What have archaeologists learned by studying this stuff?
It tells us about behavior. Jason De León’s work in The Land of Open Graves tells us that heavier items are abandoned first. Sometimes people make bad judgments. If you’re crossing in December, it’ll be quite warm during the day, and people abandon coats—but it’ll get below freezing at night and people can die.
We can identify steps people take to camouflage themselves. Migrants believe that wearing dark clothing will make them less visible. It’s probably untrue because the Border Patrol uses infrared cameras. And many migrants carry special black water jugs. Of course, if you’re wearing black clothing or carrying black jugs, the water gets hotter, and the clothing makes you hotter.
Does looking more closely at these artifacts change the conversation around migrants?
If somebody just sees it as a pile of garbage, that dehumanizes the people who created it. If you come in and you analyze it, and you show what people are doing, what their behavior is, and how and why they’re making decisions, that humanizes them.
You can look at bookbags and say what men, women, teenagers, and children are carrying. One of the things that mothers carry in their backpacks is medicine for their children. So, migrants are carrying very human things.

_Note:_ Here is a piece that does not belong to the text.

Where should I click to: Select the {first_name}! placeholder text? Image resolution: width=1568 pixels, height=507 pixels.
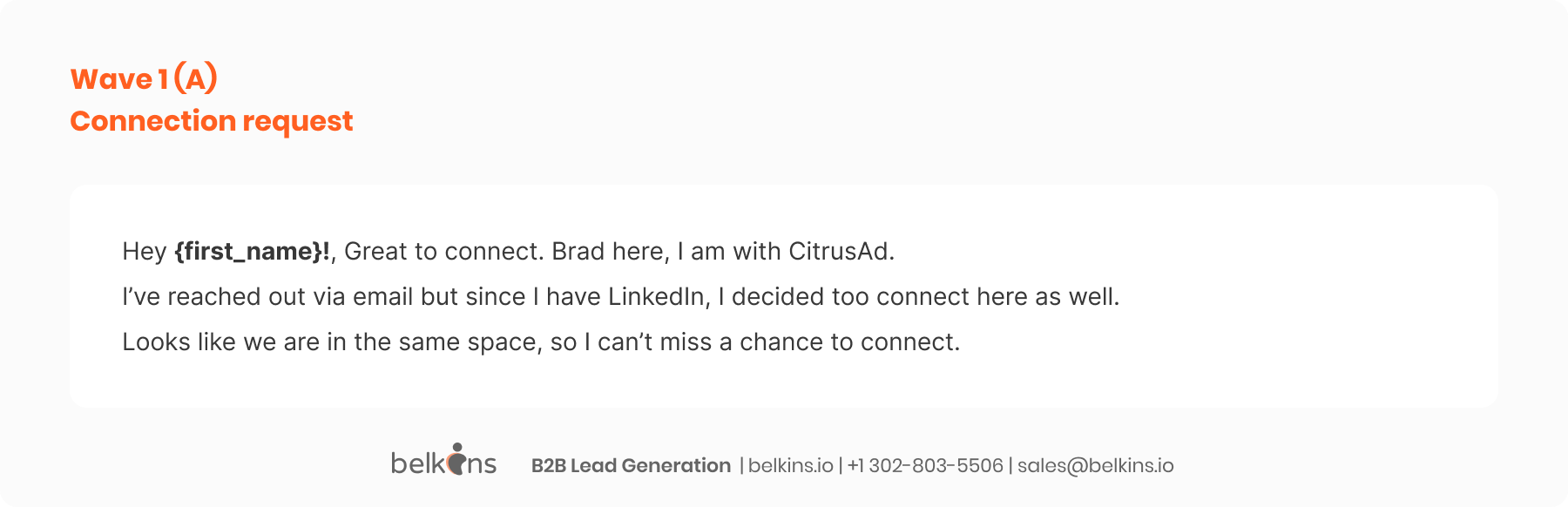(x=252, y=252)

And they’re carrying things that you or I would relate to and many things that speak to where people are coming from and what they’ve left behind.
Are there other examples of studies like this?
The Greek island of Lesbos has been the main focal point of immigration from the Near East to Europe. Tens of thousands of people arrive there, then discard the life jackets they’ve worn to come across. The enormity of what’s happening becomes clearer when you see the life jackets as opposed to a chart or table showing how many migrants landed on any day.
Each one of those was a person, and the experience of what that person went through is manifest through those life jackets and how they’re piled up. Researcher George Tyrikos-Ergas is looking at the quantity of life jackets and how different people relate to them, both the occupants of the island—who are kind of alarmed at these big piles of abandoned life jackets—and the people who were using them.
At first, the life jackets were an oddity. But then as the volume increased, it became a problem. That change reflects the experience of the people of Lesbos. The life jackets also speak to the experience of the people coming across. Many, if not the majority, of these life vests are actually useless. They’re worse than useless—they’ll absorb water. You know the very famous photo from 2015 of the 2-year-old Syrian boy who drowned? That was the case there.
How is work on migration in this contemporary context different from archaeological studies on ancient objects and cultures?
With the ancient past, the kind of information we have about people’s lives can be different. Often, we don’t have written records. Or even if we have records, we don’t have records of mundane activities. Also, the study of the ancient past is not as obviously overtly political as this work is. Often, when we’re working in the past, we have to search more for the politics. In this contemporary issue, they’re right up front.
Has that affected your work, both as an anthropologist and a concerned individual?
My own involvement and that of many began because we were doing academic research, and this was happening around us and we saw an activist role for ourselves. We all try to step outside the academic to present a broader understanding of what’s going on. We try to provide knowledge of the human experience that reinforces what activists are doing.
One of the most important things to do when we talk about migrants is humanize them. We’re seeing that very strongly right now with the Ukrainian people. Millions of Ukrainian people are being accepted into Europe, and they should be. It leaves open the question why millions of people coming from Syria and Afghanistan were turned back. And the reason is because they weren’t seen as being fully human.
As an anthropologist, I want to make the exotic familiar, because once you make the exotic familiar, then they can be treated like people too.